Mediante el uso de un token, los actores maliciosos extraen los pares GAIA de un archivo de texto y los emplean para crear solicitudes dirigidas a MultiLogin
CloudSEK ha identificado que el malware de robo de información abusa de este punto final, extrayendo tokens e ID de cuenta de los perfiles de Chrome vinculados a una cuenta de Google. Estos datos robados incluyen dos componentes cruciales: el servicio (ID GAIA) y el token cifrado.
Los tokens cifrados se descifran utilizando una clave almacenada en el archivo 'Estado local' de Chrome. Esta misma clave de cifrado se utiliza para descifrar las contraseñas almacenadas en el navegador.
Al utilizar el token robado de GAIA en combinación con el punto final MultiLogin, los actores de amenazas pueden regenerar las cookies caducadas del servicio de Google, lo que les permite mantener un acceso persistente en las cuentas comprometidas.
Te podrá interesar: Importancia de borrar tu historial y cookies en dispositivos móviles
Lumma Steer fue el primero en adoptar el exploit el 14 de noviembre. Sus desarrolladores aplicaron técnicas de caja negra, como la encriptación del token GAIA con claves privadas, con el fin de ocultar el funcionamiento del mecanismo a competidores y prevenir la replicación de la función. Sin embargo, otros lograron copiar esta característica o integrar el exploit de PRISMA en sus programas maliciosos, siendo Rhadamanthys el primero en seguir este camino el 17 de noviembre.

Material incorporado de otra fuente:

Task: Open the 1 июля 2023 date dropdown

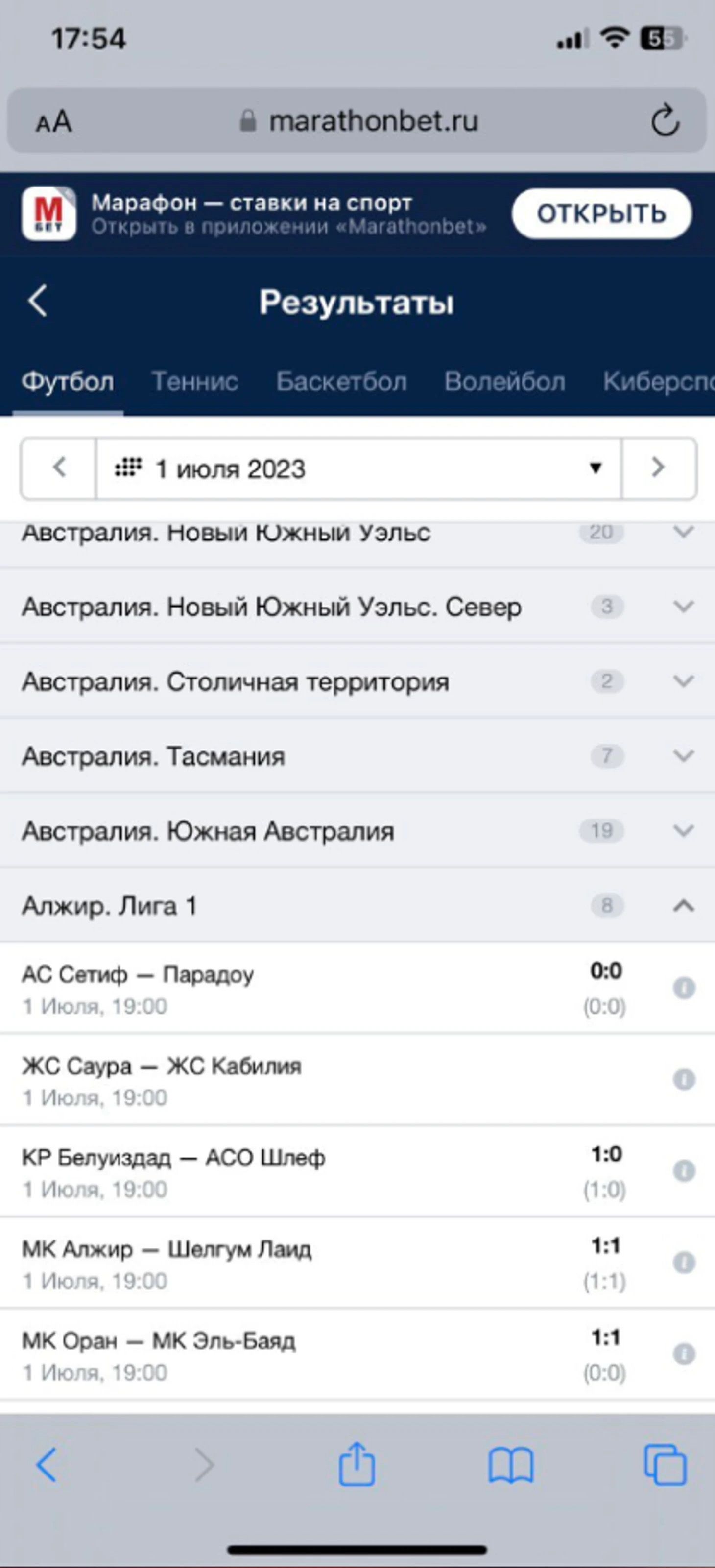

Desde entonces, numerosos ladrones de información han adoptado este exploit, entre ellos Stealc el 1 de diciembre, Medusa el 11 de diciembre, RisePro el 12 de diciembre y Whitesnake el 26 de diciembre. En consecuencia, al menos seis ladrones de información afirman actualmente tener la capacidad de regenerar las cookies de Google utilizando este punto final de la API.
Una versión posterior de Lumma actualizó el exploit para contrarrestar las medidas de mitigación de Google, lo que sugiere que la empresa tecnológica está al tanto de la explotación activa de esta vulnerabilidad de día cero. Concretamente, Lumma implementó el uso de servidores proxy SOCKS para evadir las medidas de detección de abuso de Google y estableció comunicación cifrada entre el malware y el punto final MultiLogin.
Sin embargo, dado que Google no ha confirmado oficialmente el abuso del punto final MultiLogin, el estado actual de la explotación y los esfuerzos de mitigación permanecen inciertos en este momento.
Te podrá interesar leer: Ransomware Medusa: Una Amenaza Emergente
La aparición de malware que explota el servicio OAuth de Google para reactivar cookies y secuestrar cuentas es una amenaza significativa para la seguridad en línea. Es esencial que los usuarios estén conscientes de este tipo de ataques y tomen medidas proactivas para proteger sus datos personales y cuentas en línea. Mantener actualizado el software, gestionar las cookies, utilizar la autenticación de dos factores y estar informado son pasos clave para asegurar tu presencia digital.